What are the advanced C# topics that separate a junior from a senior?
The ten key topics of advanced C# are: async/await and Task used correctly (no .Result, async all the way), Span<T> and Memory<T> to work with memory without allocating, advanced LINQ (deferred execution, IQueryable vs IEnumerable), pattern matching, records for immutability and value equality, generics and constraints, delegates and events (and the memory leaks they cause), targeted exception handling, nullable reference types, and performance and allocations measured with BenchmarkDotNet.
The most effective way to master them is not to memorize them, but to reread your own real code through these lenses, one topic at a time, applying it in your daily work.

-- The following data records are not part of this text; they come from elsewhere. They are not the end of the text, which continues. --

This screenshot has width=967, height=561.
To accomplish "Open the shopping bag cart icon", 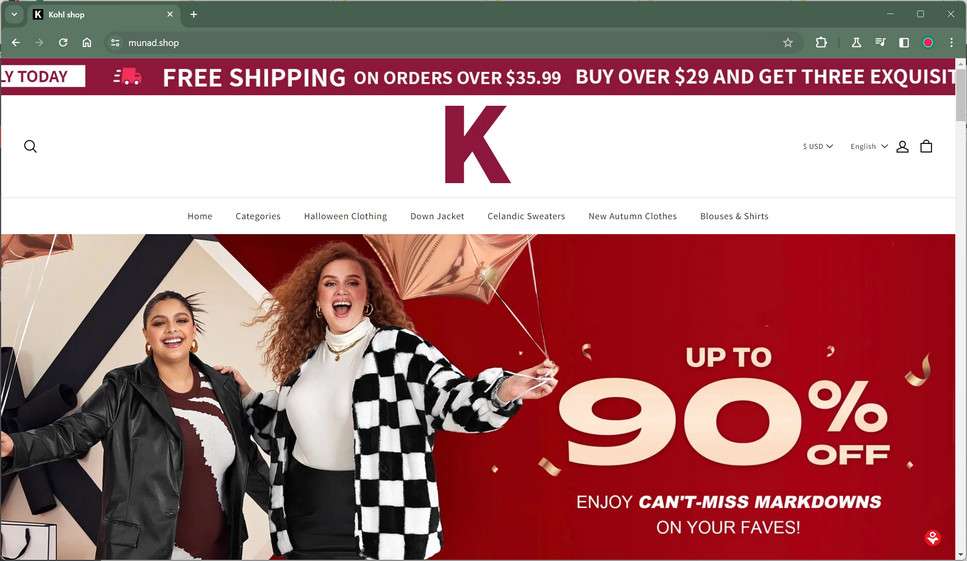I will point(926,146).
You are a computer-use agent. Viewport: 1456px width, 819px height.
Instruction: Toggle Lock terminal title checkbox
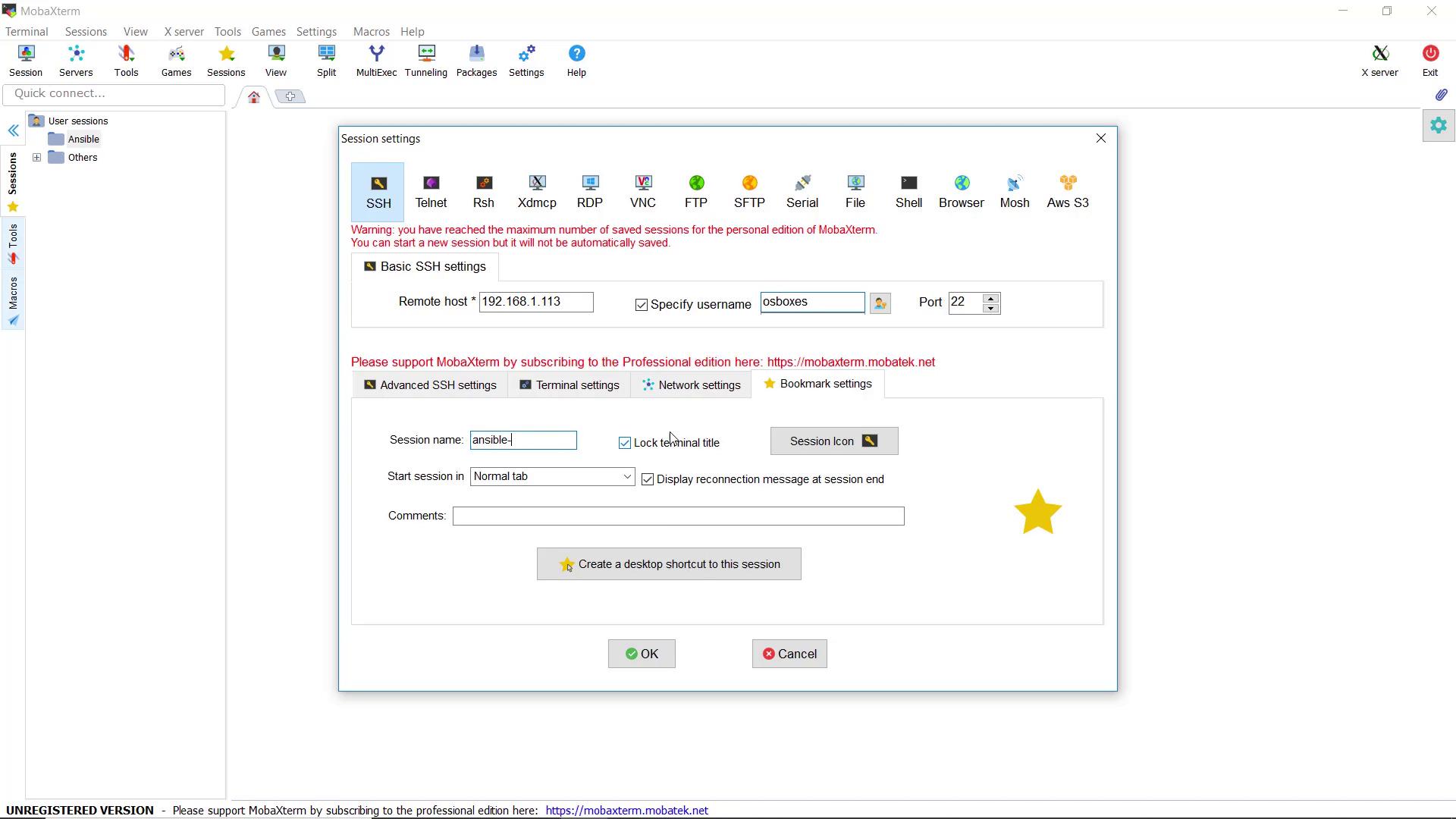pyautogui.click(x=625, y=443)
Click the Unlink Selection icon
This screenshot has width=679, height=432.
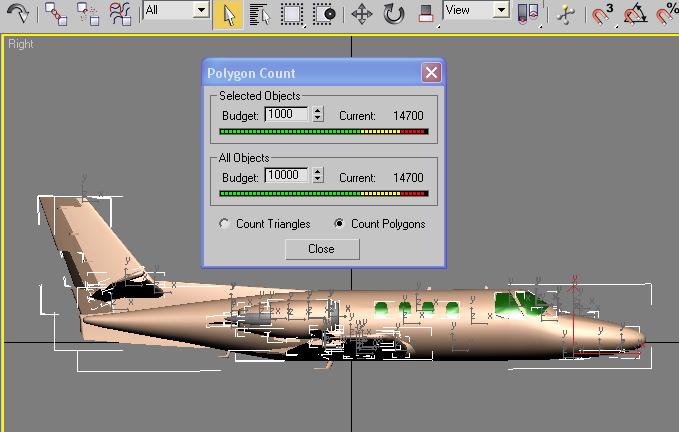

I know dozens of developers who have been writing C# for five or six years and who, if I asked them to explain what really happens when they put an await inside a loop, would struggle. Not because they lack ability: because the language has shielded them so well that they never needed to look under the hood. It works, the tests pass, the feature ships. Then comes the day the system has to handle ten thousand requests per second, or a deadlock freezes the thread pool in production, and suddenly "it worked locally" is no longer enough.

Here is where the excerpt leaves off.